In contrast, Mukherjee, in his memoirs, claims he did not confront the Modi government’s move to impose President’s rule in Uttarakhand in March 2016 as it would not have served any purpose except to make some headlines. Mukherjee says he had advised Arun Jaitley and Nripendra Misra, principal secretary to Prime Minister Modi, to wait for 36 hours before taking a decision. But it was disregarded. For an astute politician like Mukherjee, this line of defence sounds a bit implausible.
Mukherjee had nursed a desire to be Prime Minister, perhaps deservingly so. This aspiration did not die even after completing five years in the magnificent Rashtrapati Bhavan. In 2019, Mukherjee was no longer President but he was expecting a coalition, “which could be either a pre- or post-poll alliance”. Always measured with words, Mukherjee’s observation is not without significance. There are no ifs and buts in history. Would Mukherjee have considered leading a coalition of non-NDA parties? He offers no clue.
The Mukherjee years saw the President spending time to set up a museum where old treasures, such as a portrait of Lord Irwin, walking stick of VV Giri and other items were dusted, restored and granted a proud audience in a garage-turned-museum inside Rashtrapati Bhavan.
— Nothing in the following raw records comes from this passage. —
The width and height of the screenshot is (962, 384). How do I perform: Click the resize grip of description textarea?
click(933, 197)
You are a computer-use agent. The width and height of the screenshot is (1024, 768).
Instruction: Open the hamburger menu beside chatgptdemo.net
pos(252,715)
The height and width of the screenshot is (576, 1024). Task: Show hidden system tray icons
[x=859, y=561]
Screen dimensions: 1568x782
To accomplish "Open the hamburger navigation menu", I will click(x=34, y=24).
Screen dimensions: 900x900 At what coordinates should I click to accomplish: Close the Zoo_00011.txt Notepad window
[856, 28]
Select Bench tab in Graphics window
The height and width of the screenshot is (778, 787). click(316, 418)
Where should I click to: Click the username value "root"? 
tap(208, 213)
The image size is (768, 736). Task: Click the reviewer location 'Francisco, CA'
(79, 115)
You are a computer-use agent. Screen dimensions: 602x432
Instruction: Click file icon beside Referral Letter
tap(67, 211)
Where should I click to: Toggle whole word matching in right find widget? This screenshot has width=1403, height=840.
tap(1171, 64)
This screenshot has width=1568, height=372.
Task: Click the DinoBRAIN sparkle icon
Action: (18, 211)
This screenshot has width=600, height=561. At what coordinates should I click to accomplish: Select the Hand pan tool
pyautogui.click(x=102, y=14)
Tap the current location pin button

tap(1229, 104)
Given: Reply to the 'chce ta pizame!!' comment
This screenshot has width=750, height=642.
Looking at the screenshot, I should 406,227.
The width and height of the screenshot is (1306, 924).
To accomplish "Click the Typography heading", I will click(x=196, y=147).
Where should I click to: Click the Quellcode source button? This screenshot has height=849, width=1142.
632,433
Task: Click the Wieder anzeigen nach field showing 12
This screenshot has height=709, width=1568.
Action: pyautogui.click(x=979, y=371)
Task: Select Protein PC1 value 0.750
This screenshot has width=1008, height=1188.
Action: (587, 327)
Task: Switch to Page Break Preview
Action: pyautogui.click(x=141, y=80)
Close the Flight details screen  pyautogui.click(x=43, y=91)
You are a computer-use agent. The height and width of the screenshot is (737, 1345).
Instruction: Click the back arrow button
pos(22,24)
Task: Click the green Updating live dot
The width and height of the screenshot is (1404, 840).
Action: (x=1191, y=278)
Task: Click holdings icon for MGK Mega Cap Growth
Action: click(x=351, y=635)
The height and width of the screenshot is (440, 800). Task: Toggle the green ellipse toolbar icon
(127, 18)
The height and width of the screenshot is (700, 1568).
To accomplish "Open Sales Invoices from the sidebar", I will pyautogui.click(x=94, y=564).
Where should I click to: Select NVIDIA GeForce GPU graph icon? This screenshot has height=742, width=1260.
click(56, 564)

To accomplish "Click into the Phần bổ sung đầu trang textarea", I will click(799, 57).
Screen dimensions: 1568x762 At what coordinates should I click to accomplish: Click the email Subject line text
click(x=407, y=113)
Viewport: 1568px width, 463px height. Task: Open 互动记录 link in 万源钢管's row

As President, Mukherjee rejected a record 30 mercy petitions involving 40 convicts. His predecessor Pratibha Patil had granted clemency to 34. Mukherjee says he had a simple view on it. If the government favours a mercy petition being accepted, the President does so and vice versa. Mukherjee avoids going into a debate whether he should have viewed these cases as an act of grace or correcting any possible judicial errors.
On a positive note, Mukherjee’s memoirs offer riveting first-person accounts and explain the important decisions that were taken. But on the flip side, his silence on the growing cult of intolerance, majoritarianism, mob lynching, cow vigilantism, sordid toppling of state governments, reckless utterances of some Governors is disturbing. After all, he remained a politician in the Nehruvian mould who, for the most part of his life, served as a real priest of democracy and custodian of the Indian Constitution.